The crypt and cellars, and possibly the
kitchen and buttery, were portions of the original house owned in 1358
by Robert Herdegrey, Burgess in Parliament and Bailiff of the City,
and the present hall, with its groined porch and oriel window, was
erected later over the original fourteenth-century cellars. It was
inhabited by a succession of merchants and chief men of Norwich, and
at the beginning of the sixteenth century passed into the family of
Sotherton. The merchant's mark of Nicholas Sotherton is painted on the
roof of the hall. You can see this fine hall with its screen and
gallery and beautifully-carved woodwork.
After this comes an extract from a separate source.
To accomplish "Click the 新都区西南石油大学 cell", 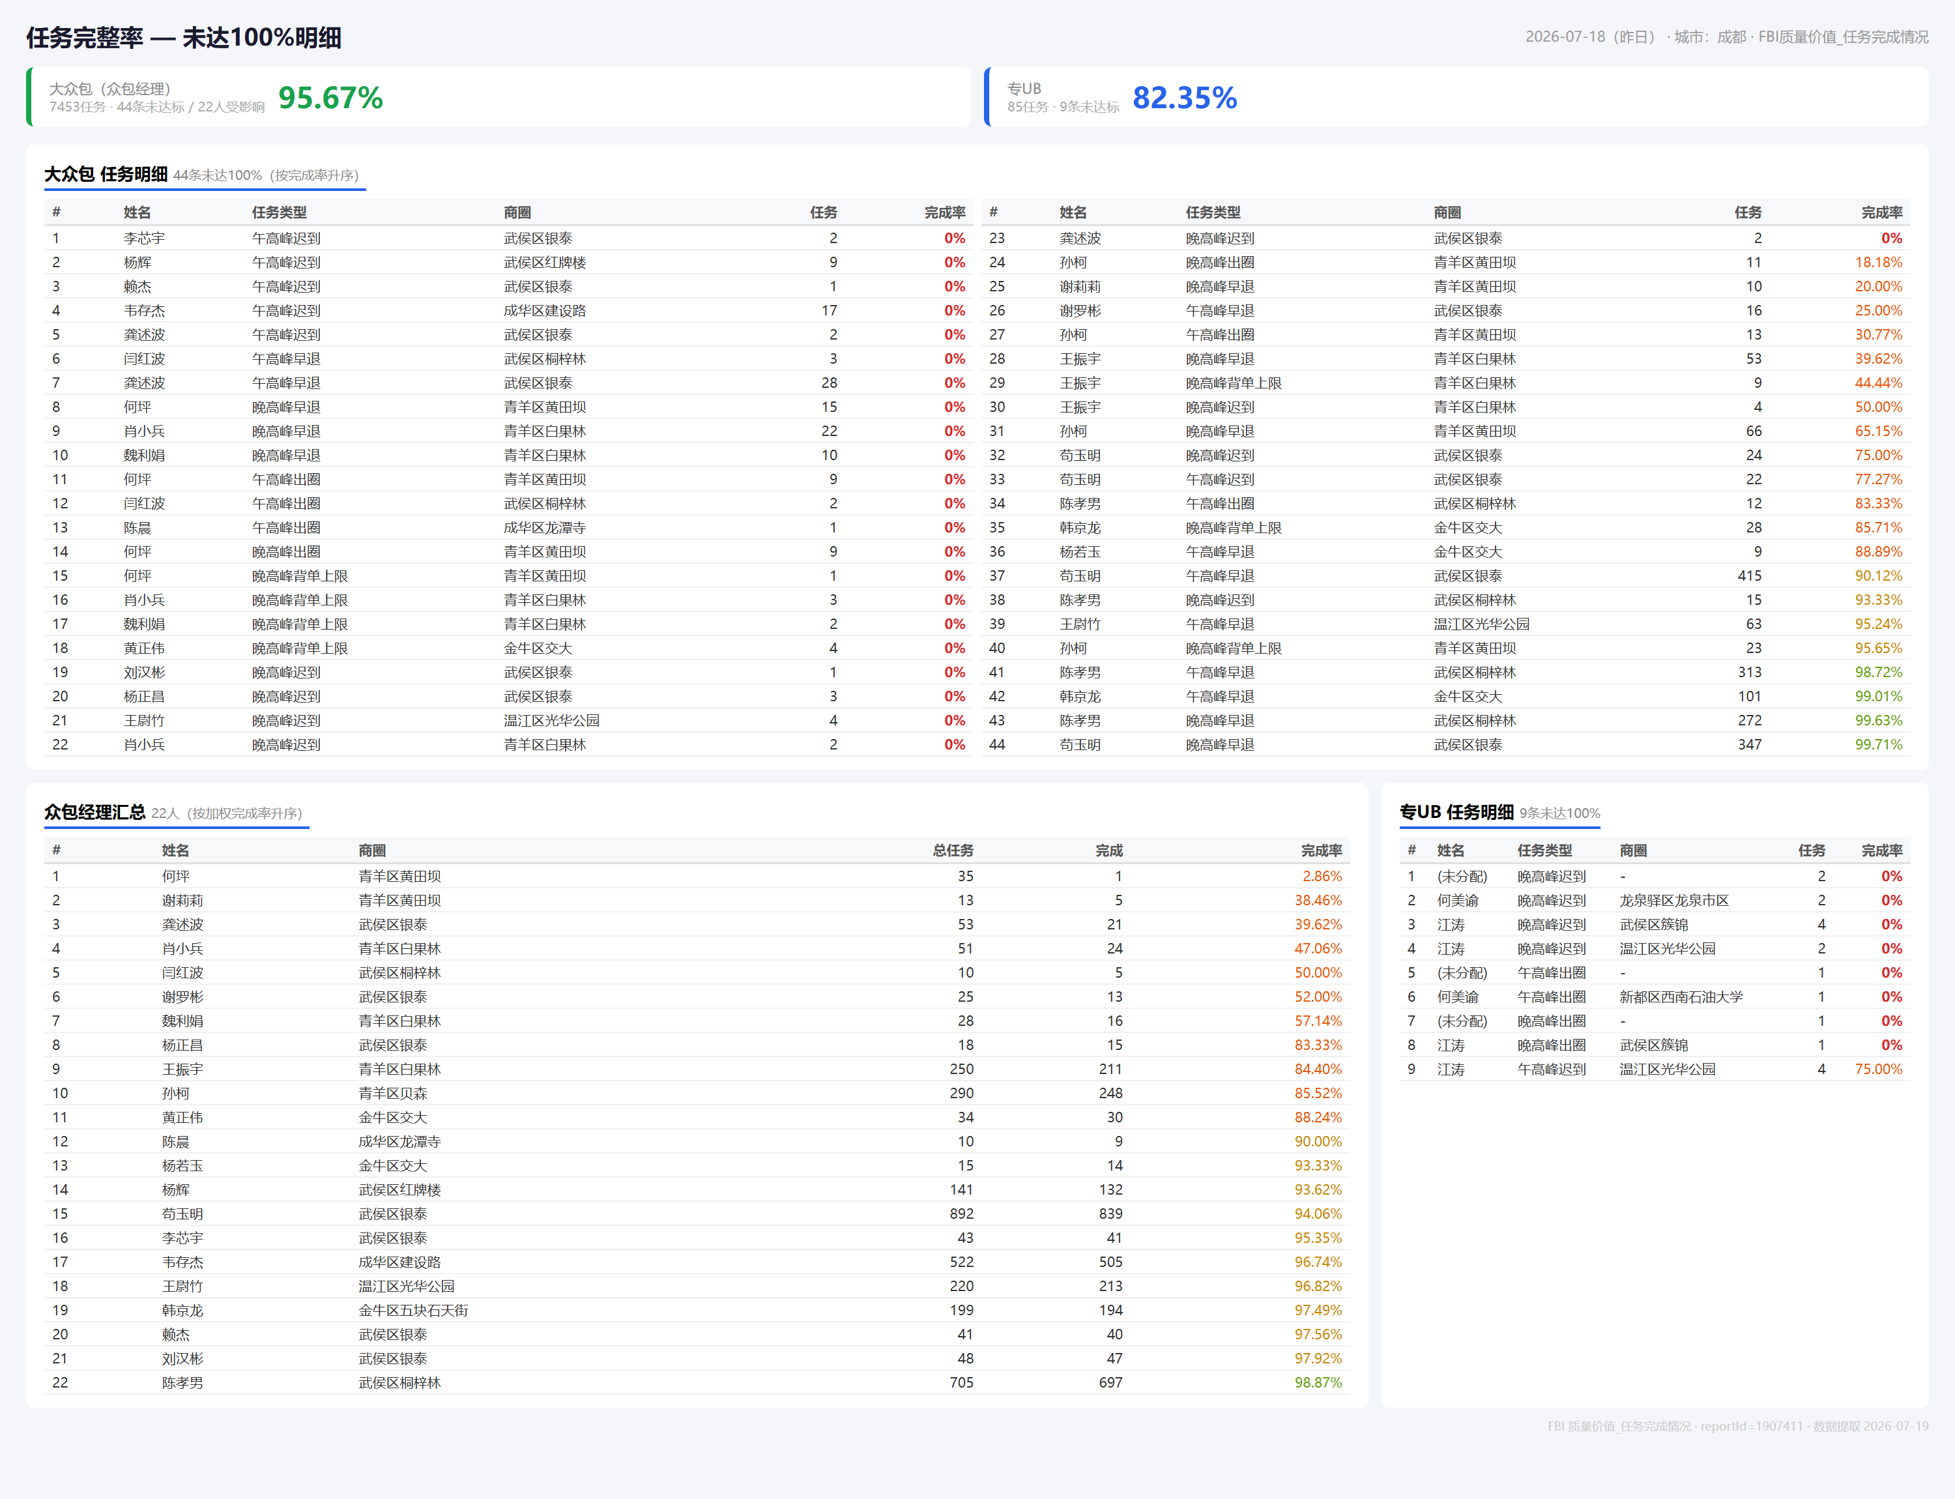I will pos(1681,997).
The present Jacobean
staircase and gallery, big oak window, and doorways leading into the
garden are later additions made by Francis Cook, grocer of Norwich,
who was mayor of the city in 1627. The house probably took its name
from the family of Le Strange, who settled in Norwich in the sixteenth
century. In 1610 the Sothertons conveyed the property to Sir le
Strange Mordant, who sold it to the above-mentioned Francis Cook. Sir
Joseph Paine came into possession just before the Restoration, and we
see his initials, with those of his wife Emma, and the date 1659, in
the spandrels of the fire-places in some of the rooms. This beautiful
memorial of the merchant princes of Norwich, like many other old
houses, fell into decay.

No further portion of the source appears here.